James, Peter und Sirius verbrachten die Nachmittage mit Remus, sooft sie konnten. Aber zwischen Remus und Sirius musste wohl irgendetwas passiert sein - Remus fand, er hatte Sirius nicht mehr so viel zu sagen und Sirius schien sich irgendwie unwohl zu fühlen in Remus' Gegenwart. James gab sich redliche Mühe, zu verhindern, dass eine eisige Stille zwischen den beiden entstand. Er wirkte immer etwas verzweifelter, während Remus sich damit abgefunden hatte, dass Sirius ihn wohl nicht mehr mochte. Er war nicht nachtragend wegen der Sache mit Severus. Er kannte Sirius und auch wenn er den genauen Anlass nicht wusste, kannte er doch den Grund: Sirius hatte Snape noch nie gemocht. Und das war für Sirius Grund genug für etliche Gemeinheiten. Sirius war ein hitziger Junge, zwar rührend fürsorglich, aber irgendwie wohl auch eifersüchtig. Sogar auf seine Freunde. Remus fing an diesem Punkt der Überlegungen meist an, sich die Stirn zu reiben. Er wusste doch nicht, warum das alles passiert war. Schlimm genug, dass sein Rücken und sein Brustkorb nun noch unansehnlicher waren als ohnehin schon. Er mochte es nicht, sich umzuziehen oder zu duschen, besonders in letzter Zeit nicht. Er war nicht besonders muskulös - wie Sirius zum Beispiel - und die Narben machten seinen Oberkörper noch zierlicher und irgendwie furchtbar hässlich. Und jetzt diese Schwellungen und blaue Flecke. Die machten es nicht besser. Als würde es nicht reichen, dass seine Freunde die ganze Zeit so unausstehlich viel Rücksicht auf ihn nahmen, weil er doch ein Werwolf war und genügend Probleme hatten und ständig vergaßen, dass er eigentlich gar nicht so schwächlich war, wie sie gerne behaupteten, waren sie jetzt noch viel rücksichtsvoller und vorsichtiger. Er hasste das. Er kam sich so nutzlos vor.

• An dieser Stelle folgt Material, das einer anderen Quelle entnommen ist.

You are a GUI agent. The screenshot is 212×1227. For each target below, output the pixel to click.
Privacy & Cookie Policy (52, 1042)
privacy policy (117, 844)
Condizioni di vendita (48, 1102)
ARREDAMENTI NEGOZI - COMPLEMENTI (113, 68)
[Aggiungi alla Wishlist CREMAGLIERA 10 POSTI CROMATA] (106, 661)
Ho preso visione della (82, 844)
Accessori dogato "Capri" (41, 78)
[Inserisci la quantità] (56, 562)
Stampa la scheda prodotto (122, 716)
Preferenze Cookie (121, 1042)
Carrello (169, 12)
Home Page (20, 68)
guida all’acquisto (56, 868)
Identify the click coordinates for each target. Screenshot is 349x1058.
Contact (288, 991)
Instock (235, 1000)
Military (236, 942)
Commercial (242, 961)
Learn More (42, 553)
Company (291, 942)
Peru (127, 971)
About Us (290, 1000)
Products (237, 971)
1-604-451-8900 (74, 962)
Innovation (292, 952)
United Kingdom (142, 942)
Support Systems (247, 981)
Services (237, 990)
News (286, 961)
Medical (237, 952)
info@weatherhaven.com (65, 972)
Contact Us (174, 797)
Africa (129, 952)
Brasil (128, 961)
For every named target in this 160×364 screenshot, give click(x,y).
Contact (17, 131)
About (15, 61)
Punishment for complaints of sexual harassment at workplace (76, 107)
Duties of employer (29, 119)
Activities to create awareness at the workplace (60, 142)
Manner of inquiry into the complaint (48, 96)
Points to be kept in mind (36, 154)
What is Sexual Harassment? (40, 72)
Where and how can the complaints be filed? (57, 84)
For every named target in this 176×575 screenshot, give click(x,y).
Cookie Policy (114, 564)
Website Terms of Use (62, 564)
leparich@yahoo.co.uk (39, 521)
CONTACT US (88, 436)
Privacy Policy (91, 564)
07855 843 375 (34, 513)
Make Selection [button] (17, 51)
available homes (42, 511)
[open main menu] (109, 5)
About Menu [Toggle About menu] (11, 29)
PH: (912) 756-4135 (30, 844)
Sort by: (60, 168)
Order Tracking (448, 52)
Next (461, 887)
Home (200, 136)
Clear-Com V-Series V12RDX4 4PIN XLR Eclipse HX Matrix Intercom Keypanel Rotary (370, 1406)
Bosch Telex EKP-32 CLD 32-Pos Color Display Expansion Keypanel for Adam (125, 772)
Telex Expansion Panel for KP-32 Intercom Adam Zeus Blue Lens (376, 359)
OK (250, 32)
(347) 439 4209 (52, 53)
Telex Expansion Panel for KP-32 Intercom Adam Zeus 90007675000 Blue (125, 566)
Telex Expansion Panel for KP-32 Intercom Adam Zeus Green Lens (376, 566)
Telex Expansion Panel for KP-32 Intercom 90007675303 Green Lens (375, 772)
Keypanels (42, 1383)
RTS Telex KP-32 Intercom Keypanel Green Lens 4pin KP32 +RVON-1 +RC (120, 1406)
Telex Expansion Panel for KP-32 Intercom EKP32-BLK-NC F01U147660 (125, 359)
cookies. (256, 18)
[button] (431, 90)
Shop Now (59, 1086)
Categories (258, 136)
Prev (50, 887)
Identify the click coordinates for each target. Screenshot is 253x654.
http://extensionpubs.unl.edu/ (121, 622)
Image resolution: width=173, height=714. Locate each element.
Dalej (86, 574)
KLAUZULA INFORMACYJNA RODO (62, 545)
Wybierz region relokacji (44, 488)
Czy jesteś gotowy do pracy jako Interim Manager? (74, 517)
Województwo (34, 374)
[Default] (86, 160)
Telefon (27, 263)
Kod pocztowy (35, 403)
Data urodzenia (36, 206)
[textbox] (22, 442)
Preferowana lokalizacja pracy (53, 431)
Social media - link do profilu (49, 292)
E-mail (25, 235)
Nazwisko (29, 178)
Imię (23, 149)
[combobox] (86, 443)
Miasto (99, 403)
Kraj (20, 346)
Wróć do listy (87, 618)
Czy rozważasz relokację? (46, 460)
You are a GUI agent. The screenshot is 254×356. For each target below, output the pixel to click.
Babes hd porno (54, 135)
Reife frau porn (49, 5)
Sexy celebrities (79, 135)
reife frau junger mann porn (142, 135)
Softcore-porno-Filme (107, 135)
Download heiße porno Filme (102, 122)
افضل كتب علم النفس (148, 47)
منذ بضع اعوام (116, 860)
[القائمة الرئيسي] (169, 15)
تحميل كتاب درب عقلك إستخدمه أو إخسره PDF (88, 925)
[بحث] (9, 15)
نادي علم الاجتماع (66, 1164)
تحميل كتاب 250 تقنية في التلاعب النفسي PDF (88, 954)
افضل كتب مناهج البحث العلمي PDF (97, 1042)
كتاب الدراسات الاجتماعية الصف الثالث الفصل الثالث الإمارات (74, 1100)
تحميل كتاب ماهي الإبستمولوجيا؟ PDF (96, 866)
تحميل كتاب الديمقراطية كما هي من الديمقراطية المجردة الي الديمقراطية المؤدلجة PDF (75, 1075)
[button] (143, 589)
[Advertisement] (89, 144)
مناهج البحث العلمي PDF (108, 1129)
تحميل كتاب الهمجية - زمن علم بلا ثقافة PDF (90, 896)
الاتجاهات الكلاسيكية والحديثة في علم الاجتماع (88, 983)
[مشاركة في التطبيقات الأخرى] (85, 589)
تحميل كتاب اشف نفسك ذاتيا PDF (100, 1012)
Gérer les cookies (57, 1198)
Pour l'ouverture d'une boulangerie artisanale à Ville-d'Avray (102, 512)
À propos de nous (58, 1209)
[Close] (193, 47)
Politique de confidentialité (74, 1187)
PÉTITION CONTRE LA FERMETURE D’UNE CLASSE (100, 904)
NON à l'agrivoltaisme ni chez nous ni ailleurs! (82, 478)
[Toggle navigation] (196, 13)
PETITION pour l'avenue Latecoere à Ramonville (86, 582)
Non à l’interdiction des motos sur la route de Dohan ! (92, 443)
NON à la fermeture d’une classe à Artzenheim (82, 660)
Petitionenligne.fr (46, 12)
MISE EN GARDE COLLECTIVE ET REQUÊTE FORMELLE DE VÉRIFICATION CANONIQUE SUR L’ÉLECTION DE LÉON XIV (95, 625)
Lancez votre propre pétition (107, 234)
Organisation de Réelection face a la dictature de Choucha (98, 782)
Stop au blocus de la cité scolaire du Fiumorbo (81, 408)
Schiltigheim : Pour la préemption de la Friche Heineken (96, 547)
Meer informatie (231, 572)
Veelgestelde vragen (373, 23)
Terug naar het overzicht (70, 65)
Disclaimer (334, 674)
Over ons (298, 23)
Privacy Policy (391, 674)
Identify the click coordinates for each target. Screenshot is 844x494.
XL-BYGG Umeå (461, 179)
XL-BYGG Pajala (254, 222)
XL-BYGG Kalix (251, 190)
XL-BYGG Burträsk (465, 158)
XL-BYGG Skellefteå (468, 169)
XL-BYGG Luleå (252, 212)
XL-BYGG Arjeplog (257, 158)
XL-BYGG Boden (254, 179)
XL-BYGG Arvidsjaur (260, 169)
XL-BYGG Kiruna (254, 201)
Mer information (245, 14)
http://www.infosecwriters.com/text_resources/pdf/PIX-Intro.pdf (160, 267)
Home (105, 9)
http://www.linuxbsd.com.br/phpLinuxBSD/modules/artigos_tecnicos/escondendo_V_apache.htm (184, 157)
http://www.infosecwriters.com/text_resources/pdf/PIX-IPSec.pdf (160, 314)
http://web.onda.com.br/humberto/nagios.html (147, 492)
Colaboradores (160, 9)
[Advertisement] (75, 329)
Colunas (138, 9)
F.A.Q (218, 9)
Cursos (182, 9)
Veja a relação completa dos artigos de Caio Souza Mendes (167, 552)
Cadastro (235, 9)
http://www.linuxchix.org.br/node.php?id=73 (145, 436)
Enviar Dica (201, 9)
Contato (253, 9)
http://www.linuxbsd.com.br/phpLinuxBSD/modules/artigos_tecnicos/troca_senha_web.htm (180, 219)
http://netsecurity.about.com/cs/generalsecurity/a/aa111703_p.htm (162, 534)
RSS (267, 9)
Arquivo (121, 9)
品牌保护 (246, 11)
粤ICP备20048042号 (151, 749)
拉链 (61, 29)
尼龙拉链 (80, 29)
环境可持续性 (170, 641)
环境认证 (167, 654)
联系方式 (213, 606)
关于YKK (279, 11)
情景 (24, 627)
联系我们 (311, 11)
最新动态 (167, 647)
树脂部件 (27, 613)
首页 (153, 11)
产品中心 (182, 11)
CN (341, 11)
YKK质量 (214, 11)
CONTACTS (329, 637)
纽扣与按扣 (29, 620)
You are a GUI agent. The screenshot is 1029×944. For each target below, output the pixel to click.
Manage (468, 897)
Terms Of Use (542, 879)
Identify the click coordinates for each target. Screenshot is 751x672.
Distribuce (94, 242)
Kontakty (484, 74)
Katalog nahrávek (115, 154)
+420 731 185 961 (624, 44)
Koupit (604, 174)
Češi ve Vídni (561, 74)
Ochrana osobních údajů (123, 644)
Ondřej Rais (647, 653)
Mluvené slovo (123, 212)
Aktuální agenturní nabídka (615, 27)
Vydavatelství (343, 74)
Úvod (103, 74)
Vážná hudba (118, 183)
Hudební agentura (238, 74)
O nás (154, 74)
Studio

Aber Remus hatte ein viel elementareres Problem: Er konnte nicht mehr mit Severus lernen. Das ging einfach nicht. Severus war Slytherin. Severus war der Schatten von Lucius Malfoy. Er konnte sich nicht mit Severus Snape anfreunden. Und er konnte erst recht nicht... Remus fluchte leise vor sich hin und zog sich seine Decke übers Gesicht. Ein Werwolf. Ein schwuler Werwolf. Schlimmer ging's ja gar nicht mehr.